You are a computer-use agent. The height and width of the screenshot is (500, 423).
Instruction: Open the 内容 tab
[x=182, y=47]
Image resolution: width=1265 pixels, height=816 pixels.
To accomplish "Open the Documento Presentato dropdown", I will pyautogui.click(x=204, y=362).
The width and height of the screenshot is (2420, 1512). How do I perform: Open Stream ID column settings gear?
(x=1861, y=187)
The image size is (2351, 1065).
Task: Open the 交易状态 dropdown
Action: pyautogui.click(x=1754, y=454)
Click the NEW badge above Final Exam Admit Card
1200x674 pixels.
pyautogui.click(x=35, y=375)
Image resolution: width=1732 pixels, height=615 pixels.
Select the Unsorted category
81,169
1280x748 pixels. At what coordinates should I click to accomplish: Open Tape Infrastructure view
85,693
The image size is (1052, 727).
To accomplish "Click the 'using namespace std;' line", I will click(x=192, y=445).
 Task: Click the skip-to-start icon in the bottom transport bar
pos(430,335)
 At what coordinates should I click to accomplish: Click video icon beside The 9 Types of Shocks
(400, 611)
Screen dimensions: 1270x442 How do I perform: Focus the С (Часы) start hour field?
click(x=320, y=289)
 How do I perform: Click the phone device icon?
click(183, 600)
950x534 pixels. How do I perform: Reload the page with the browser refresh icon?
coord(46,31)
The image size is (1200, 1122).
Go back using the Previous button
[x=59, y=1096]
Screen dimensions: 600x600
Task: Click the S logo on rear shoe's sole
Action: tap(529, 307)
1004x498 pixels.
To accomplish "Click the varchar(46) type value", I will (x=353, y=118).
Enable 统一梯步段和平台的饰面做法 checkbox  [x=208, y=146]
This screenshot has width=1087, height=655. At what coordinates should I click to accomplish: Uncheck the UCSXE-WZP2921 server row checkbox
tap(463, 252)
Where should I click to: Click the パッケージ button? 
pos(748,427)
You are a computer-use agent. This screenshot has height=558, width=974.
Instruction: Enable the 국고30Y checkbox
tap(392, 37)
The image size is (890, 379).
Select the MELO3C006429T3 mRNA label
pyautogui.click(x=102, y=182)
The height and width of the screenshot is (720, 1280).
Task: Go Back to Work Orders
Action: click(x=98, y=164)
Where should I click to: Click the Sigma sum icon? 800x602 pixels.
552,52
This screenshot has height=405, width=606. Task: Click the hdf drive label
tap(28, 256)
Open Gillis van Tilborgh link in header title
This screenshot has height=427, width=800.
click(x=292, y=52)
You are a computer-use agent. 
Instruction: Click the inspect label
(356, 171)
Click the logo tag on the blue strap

▶ **Brief**
Lines containing "will": tally them across the records above and give the total alone.

▶ **Completed task**
3